◆ **THE DATA**:
#####

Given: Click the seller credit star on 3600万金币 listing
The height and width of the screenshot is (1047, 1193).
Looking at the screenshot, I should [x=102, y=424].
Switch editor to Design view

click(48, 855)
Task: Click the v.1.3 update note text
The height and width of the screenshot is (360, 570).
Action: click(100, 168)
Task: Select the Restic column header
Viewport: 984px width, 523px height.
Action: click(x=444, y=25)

#####

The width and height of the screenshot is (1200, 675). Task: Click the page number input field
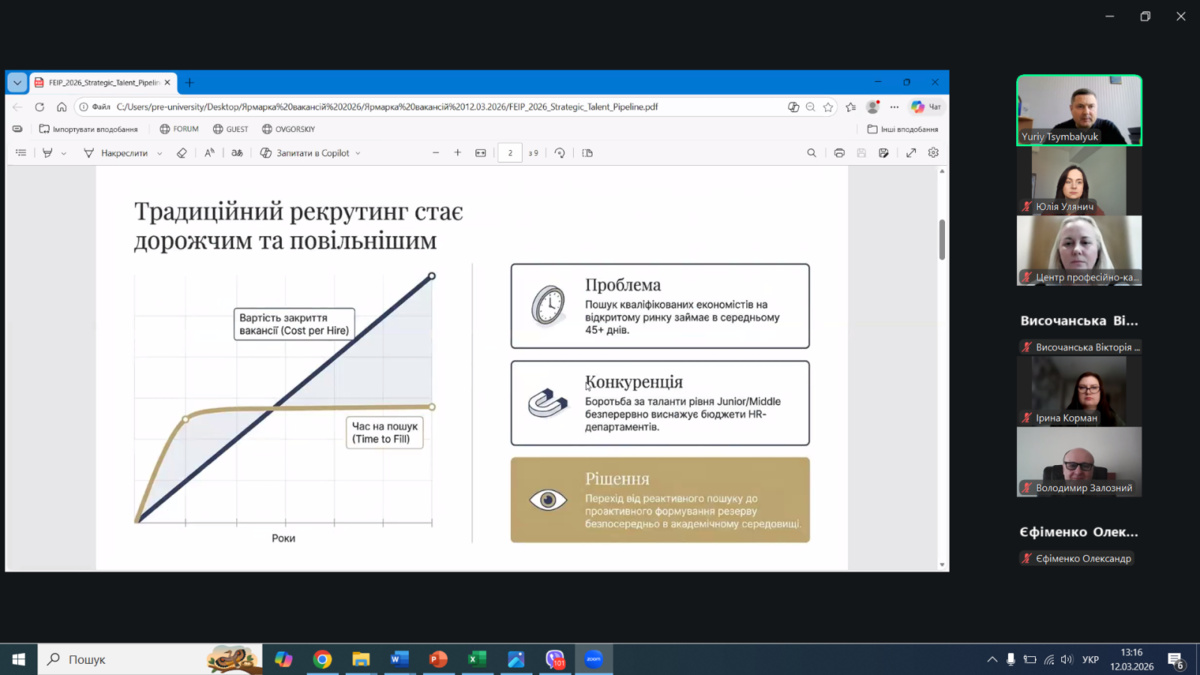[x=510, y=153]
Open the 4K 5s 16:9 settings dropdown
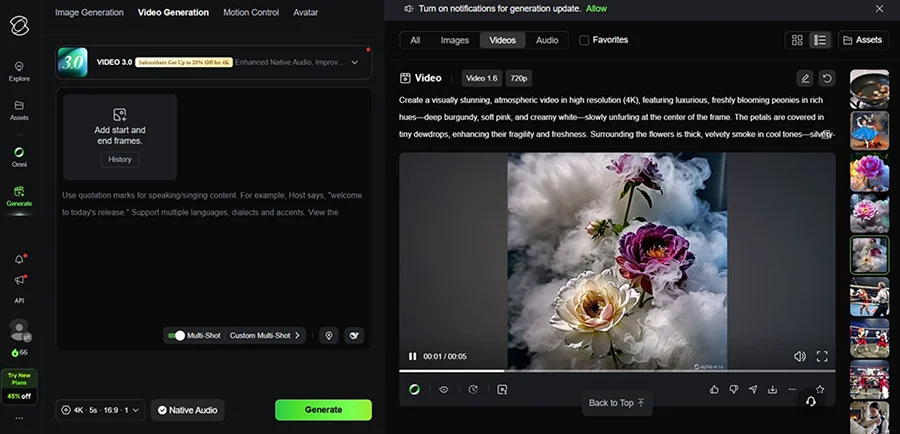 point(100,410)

#####

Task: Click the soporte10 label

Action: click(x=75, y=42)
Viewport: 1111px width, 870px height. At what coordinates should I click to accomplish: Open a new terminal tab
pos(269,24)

#####

◆ **WHAT TO DO**:
Using the data above, print exactly the lines from the line that contains "Given: Click the" through the line that contains "Task: Click the v.1.3 update note text", with both included.

◆ **SOLUTION TO THIS TASK**:
Given: Click the seller credit star on 3600万金币 listing
The height and width of the screenshot is (1047, 1193).
Looking at the screenshot, I should [x=102, y=424].
Switch editor to Design view

click(48, 855)
Task: Click the v.1.3 update note text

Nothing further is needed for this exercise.